‘Regulatory risk…the biggest risk’: Zerodha’s Nithin Kamath on RBI’s latest guidelines on currency derivatives

As the Reserve Bank of India restricts unhedged currency derivatives, Nithin Kamath, co-founder of Zerodha, on Wednesday said that it would mean the death of currency derivative trading and that regulatory risk is the biggest risk for stock brokers.

Taking to X (formerly Twitter), Nithin Kamath wrote: “I have said this before, regulatory risk is by far the biggest risk for stock brokers.”

“The RBI has its own reasons for restricting unhedged currency derivatives, but this means the death of currency derivative trading on stock exchanges by retail traders,” he added.

According to a 5 January RBI circular, starting 5 April, the traders have been mandated to demonstrate contracted or prospective currency exposure to participate in the currency derivatives segments provided by exchanges such as the NSE (National Stock Exchange) and the BSE (formerly Bombay Stock Exchange).

Accordingly, if a trader has an exposure greater than $100 million (i.e. notional contract value), they will be required to appoint a custodian participant or an authorised dealer. However, according to the new rule, traders with a smaller exposure will only need a declaration stating that they are trading currencies to hedge contracted exposure.

‘Contracted exposure’, as defined by the RBI, means currency risk arising on account of current or capital account transactions permissible under the Foreign Exchange Management Act (FEMA), 1999 or any rules or regulations made thereunder, that have been entered into.

While the RBI defined ‘currency risk’ as the potential for loss on account of movement in exchange rates of Indian rupee against a foreign currency or on account of movement in exchange rates of one foreign currency against another or on account of movement of interest rate applicable to a foreign currency.

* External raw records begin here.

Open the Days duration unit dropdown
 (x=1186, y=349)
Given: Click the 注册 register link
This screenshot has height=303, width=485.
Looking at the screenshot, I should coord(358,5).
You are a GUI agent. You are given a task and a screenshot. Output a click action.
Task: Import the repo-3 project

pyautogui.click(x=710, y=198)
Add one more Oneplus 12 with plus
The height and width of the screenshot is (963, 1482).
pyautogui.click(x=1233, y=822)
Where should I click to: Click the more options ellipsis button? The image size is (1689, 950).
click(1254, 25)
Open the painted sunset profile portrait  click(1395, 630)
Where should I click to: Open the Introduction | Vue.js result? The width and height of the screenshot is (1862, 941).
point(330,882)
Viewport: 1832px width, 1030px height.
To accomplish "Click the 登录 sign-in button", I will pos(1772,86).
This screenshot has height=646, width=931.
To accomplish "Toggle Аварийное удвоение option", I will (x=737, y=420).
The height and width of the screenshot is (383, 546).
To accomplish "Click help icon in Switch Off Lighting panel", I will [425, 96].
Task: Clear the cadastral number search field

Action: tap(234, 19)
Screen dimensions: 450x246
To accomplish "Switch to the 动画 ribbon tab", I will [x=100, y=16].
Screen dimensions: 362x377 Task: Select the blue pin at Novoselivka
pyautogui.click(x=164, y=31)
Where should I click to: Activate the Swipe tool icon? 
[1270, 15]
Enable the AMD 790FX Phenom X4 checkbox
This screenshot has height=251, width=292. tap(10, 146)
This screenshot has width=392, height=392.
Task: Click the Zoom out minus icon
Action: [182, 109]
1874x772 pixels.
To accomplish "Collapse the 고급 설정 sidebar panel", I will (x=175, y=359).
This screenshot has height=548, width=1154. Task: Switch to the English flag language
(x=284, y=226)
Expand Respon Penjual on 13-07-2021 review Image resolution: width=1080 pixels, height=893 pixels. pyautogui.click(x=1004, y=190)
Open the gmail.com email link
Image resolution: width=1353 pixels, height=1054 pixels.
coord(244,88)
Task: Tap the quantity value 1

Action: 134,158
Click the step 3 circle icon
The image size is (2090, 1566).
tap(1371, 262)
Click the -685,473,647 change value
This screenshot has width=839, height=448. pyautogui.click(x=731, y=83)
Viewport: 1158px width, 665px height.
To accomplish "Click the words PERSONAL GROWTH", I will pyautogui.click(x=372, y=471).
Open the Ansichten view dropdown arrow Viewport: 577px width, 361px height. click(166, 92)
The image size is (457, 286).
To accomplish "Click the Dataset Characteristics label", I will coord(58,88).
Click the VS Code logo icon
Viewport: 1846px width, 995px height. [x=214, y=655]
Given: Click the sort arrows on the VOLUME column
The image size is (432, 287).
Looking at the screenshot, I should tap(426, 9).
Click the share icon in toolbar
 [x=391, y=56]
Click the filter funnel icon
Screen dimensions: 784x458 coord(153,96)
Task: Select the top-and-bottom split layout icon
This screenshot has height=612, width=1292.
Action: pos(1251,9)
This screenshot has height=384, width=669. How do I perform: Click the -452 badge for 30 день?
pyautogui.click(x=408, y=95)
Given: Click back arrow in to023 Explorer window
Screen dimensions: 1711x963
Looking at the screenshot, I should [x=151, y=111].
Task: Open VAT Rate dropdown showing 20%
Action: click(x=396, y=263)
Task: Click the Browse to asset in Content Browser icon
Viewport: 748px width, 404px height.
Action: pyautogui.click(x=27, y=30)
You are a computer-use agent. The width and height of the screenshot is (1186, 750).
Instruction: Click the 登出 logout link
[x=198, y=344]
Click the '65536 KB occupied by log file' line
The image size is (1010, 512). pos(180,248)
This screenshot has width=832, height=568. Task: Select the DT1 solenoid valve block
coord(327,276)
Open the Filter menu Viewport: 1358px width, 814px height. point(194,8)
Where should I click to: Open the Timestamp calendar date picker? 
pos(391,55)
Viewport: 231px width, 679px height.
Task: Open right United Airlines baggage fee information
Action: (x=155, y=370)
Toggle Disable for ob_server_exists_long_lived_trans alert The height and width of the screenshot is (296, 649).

The RBI said: “Recognized stock exchanges shall inform users that while they are not required to establish the existence of underlying exposure, they must ensure the existence of a valid underlying contracted exposure which has been not hedged using any other derivative contract and should be in a position to establish the same, if required.”

If the declaration is not provided, traders will not be allowed to take any fresh positions in the currency segment from April 4. However, the traders will be able to exit their existing positions.